* **TASK PROMPT**
Check every line of the data below for the word "computer", then give only the number of lines that have it.

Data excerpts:
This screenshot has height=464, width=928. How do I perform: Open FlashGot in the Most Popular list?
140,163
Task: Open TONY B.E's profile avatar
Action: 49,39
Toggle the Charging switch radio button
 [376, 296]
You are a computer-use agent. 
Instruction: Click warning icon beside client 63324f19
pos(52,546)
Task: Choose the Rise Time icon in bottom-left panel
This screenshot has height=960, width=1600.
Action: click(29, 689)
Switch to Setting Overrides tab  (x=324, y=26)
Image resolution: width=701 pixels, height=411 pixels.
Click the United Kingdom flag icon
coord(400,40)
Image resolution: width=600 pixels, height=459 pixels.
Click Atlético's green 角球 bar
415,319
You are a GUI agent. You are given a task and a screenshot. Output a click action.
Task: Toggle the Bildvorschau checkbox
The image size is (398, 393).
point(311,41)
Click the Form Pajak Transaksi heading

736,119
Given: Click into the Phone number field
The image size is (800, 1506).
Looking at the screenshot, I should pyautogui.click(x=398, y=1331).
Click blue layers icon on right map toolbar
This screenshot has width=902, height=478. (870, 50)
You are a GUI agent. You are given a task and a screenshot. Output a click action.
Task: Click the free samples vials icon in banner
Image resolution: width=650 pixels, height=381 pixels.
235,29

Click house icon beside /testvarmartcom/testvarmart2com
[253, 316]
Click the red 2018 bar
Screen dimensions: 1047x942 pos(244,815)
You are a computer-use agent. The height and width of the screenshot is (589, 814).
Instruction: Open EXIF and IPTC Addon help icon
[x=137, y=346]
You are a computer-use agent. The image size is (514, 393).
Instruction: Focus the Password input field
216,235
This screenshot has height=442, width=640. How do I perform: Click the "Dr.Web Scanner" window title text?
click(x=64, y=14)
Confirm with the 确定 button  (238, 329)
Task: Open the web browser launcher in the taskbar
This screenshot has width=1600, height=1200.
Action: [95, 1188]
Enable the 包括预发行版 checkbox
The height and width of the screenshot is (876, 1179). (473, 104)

* **OUTPUT OF THE EXERCISE**
3